В лицо бил раскаленный воздух, раздувал щеки, язык превратился в кусок вяленого мяса, глаза стали сухие, твердые, как камни. Пот хлестал ручьями, седла были скользкие, как кожа жабы, тряхнешь головой – в воздухе повиснут мутные горошины.
Скорее, скорее! До Кременчуга осталось совсем немного!
Ветер донес до Буслая обрывок крика, гридень поднял глаза, на Люта посмотрел удивленно, сердце сжала холодная лапа.
– Что такое? – крикнул он.
Лют молча простер длань, бедовик с гриднем проследили взглядом, лица помрачнели.

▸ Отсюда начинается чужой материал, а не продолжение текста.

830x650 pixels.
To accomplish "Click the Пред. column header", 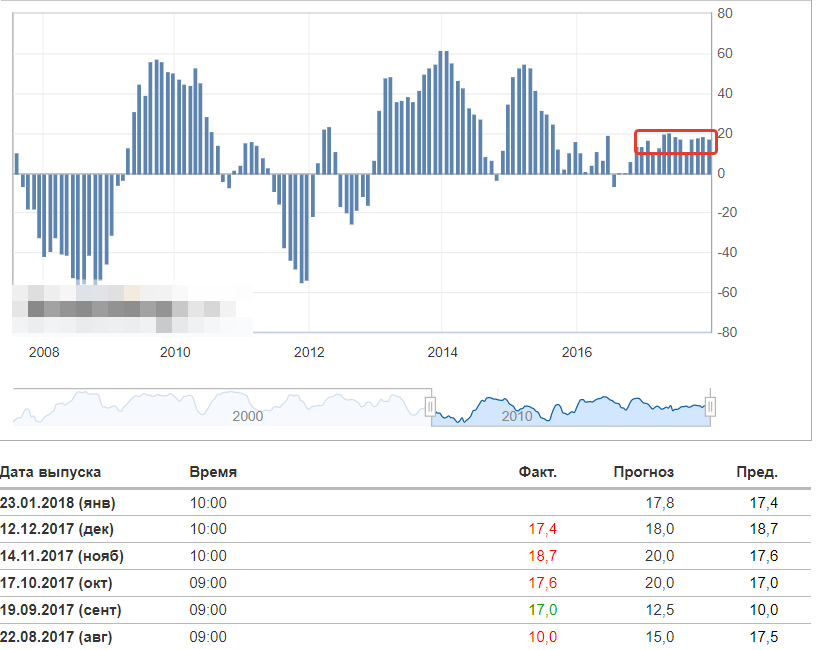I will point(757,472).
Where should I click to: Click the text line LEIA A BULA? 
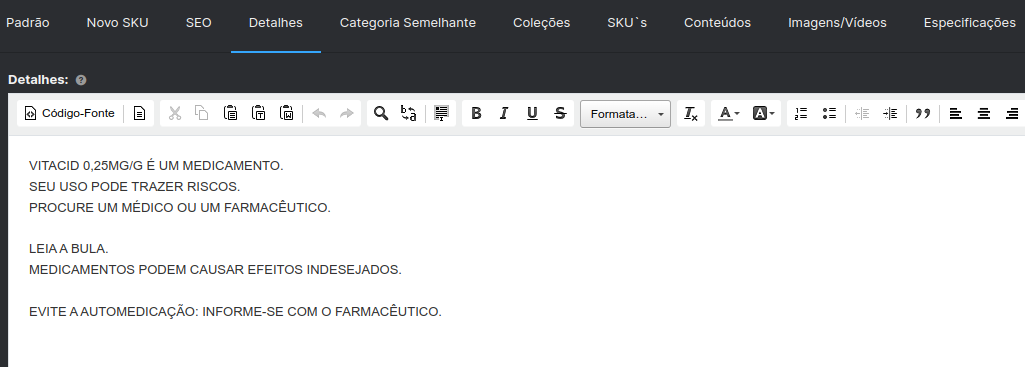pyautogui.click(x=69, y=249)
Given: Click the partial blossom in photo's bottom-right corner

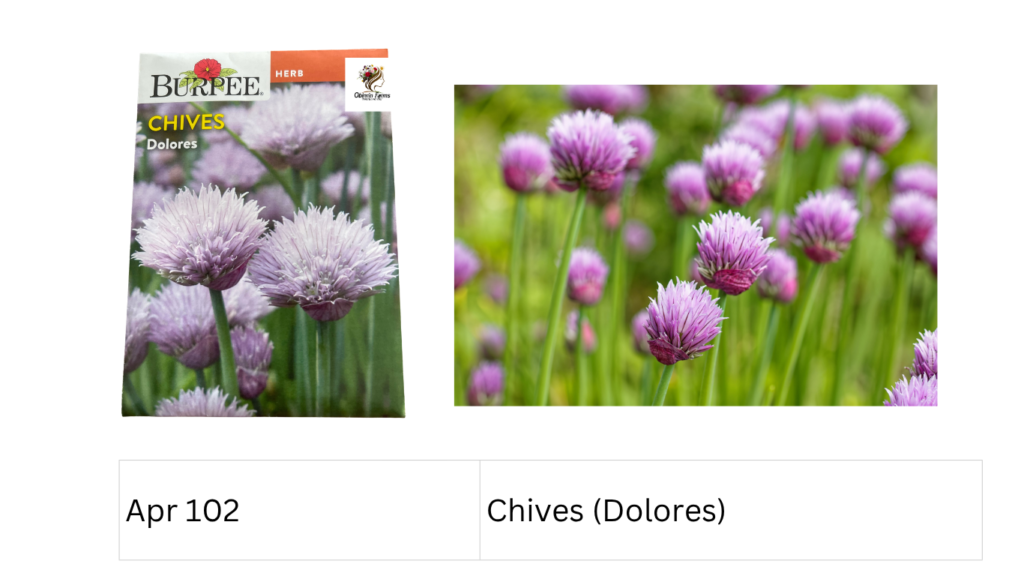Looking at the screenshot, I should point(913,372).
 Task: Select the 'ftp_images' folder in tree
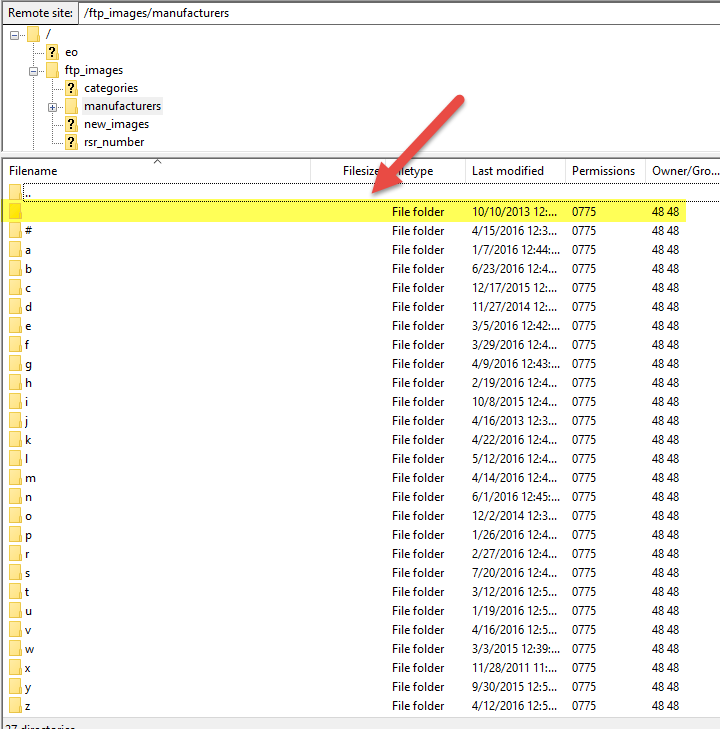tap(94, 70)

На небоземе темнело вражье войско, степняки катились по полю, как куски угля, солнце блестело на бронях, воздетых клинках. Глазом сосчитать невозможно, мечутся, как мураши из развороченного муравейника.
Блеснула лента реки, в излучине пристроилась крупная весь: горела чадно, черные столбы дыма упирались в выцветшее небо ровно, вверху оплывали серой пеленой, как шляпки гвоздей. Хлебные поля горели весело, степняки довольно скакали перед полем огня.

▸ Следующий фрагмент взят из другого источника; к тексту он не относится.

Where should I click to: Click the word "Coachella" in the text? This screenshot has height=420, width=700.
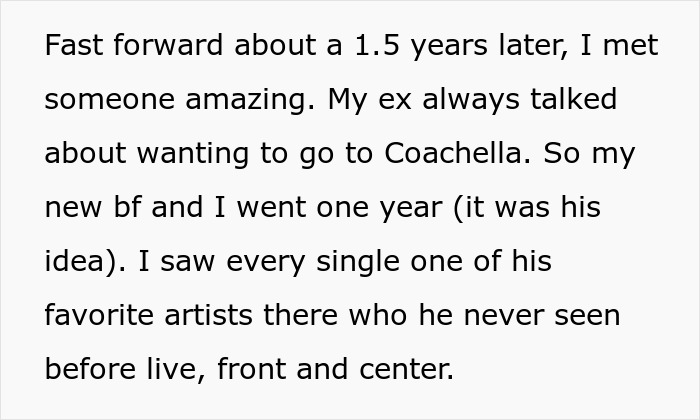[454, 153]
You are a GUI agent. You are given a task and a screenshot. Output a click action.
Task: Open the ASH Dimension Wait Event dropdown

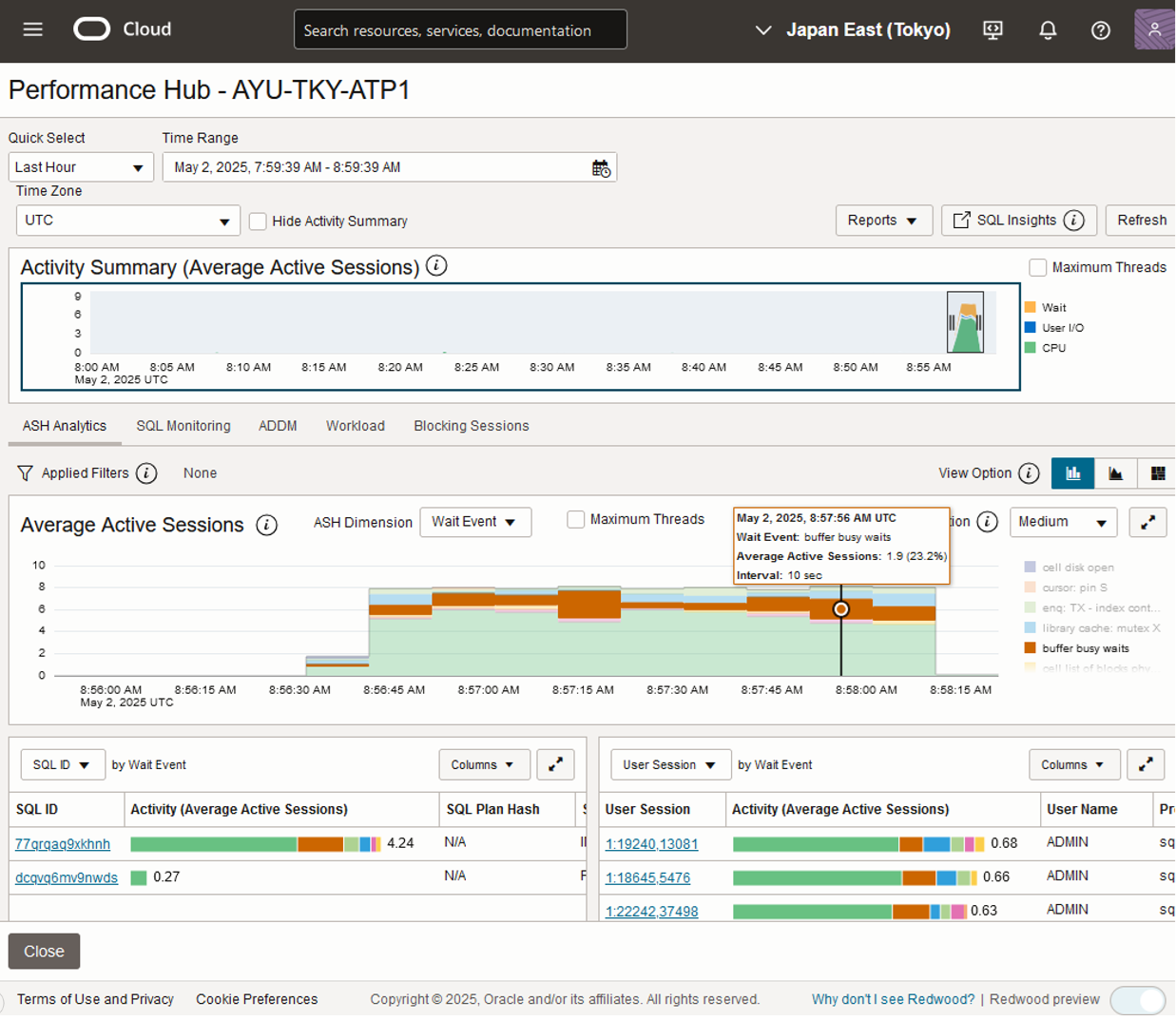click(x=475, y=522)
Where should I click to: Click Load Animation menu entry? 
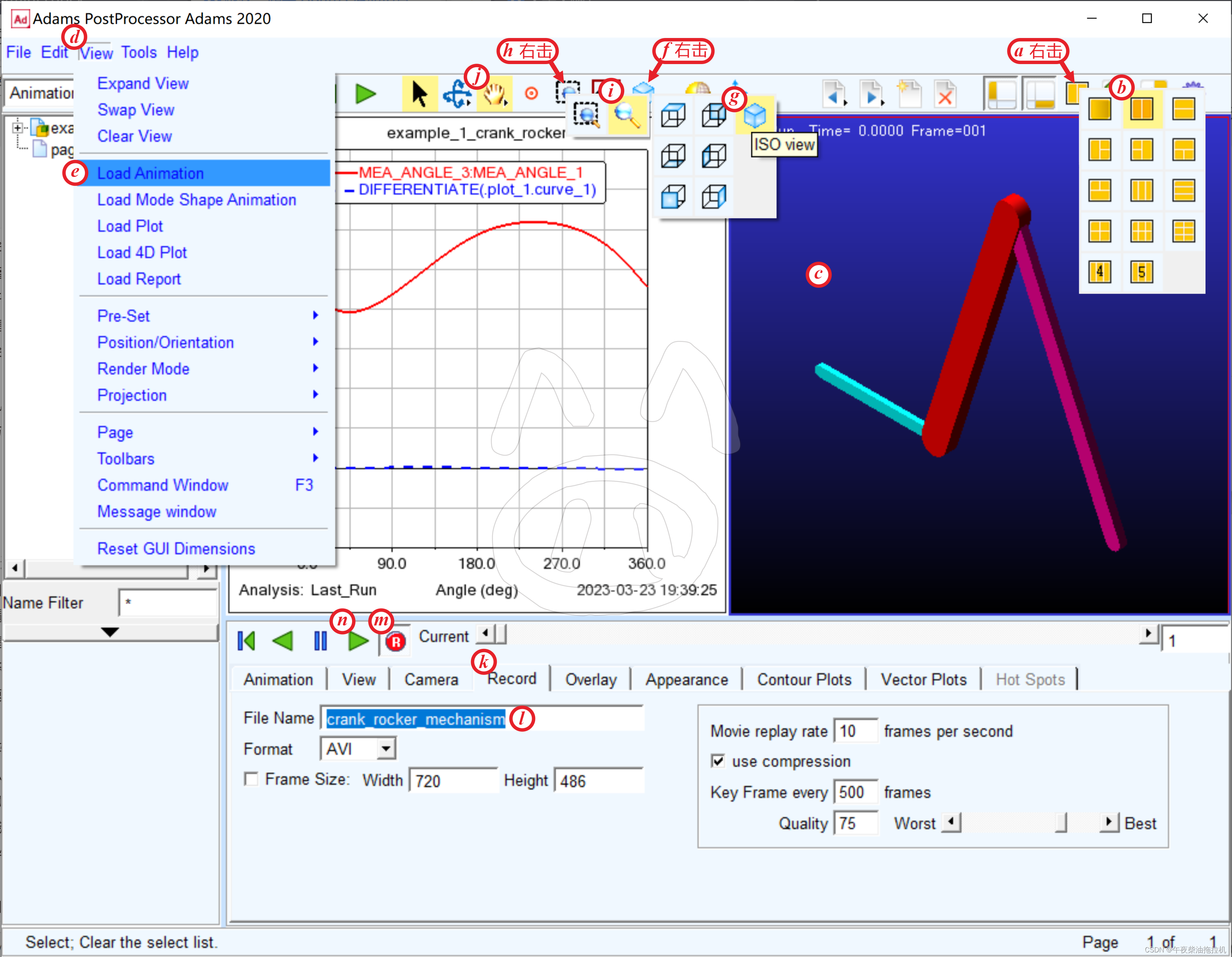pyautogui.click(x=150, y=173)
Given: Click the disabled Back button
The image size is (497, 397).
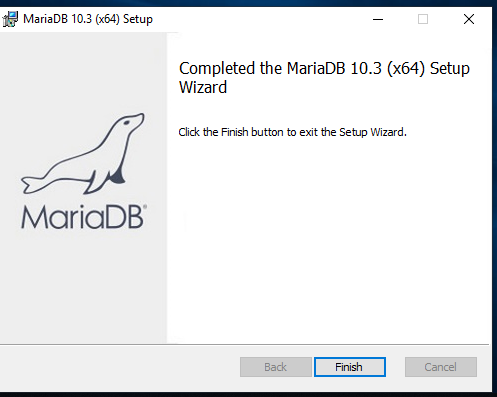Looking at the screenshot, I should [x=276, y=367].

Кровь ударила в голову, мигом вскипела, давление едва не разорвало череп на куски. Лют хрипло зарычал, конь наддал ходу, встречный поток воздуха норовил вышибить из седла. Буслай вбил пятки в конские бока, рванулся следом. Нежелан запоздало спохватился, но безнадежно отстал.
Войско степняков стремительно приближалось. Лют холодно рассмотрел беспечных воинов, уверенных в своей силе, в праве уничтожать людишек, копающихся в земле. Показались белые пятна одежи жителей веси, всадники сгрудили пленников в кучу, неспешно объезжали кругом, рубили саблями, довольно смеялись.
Конь испуганно вскрикнул, по боку скатилась струйка крови. Лют еще раз кольнул ножом, животина прибавила ходу, ветер срывал с морды клочья пены. Буслай охнул, попытался догнать, но куда там! Взглядом лихорадочно обшарил полчища, лица уже виднелись четко, некоторые степняки лениво повернулись на дробь копыт, презрительно усмехнулись.
– Лют, – заорал Буслай во всю мочь. Ветер вбил слова обратно в глотку, поперхнулся. – Лют, это их резерв! Лют, слышишь, не надо!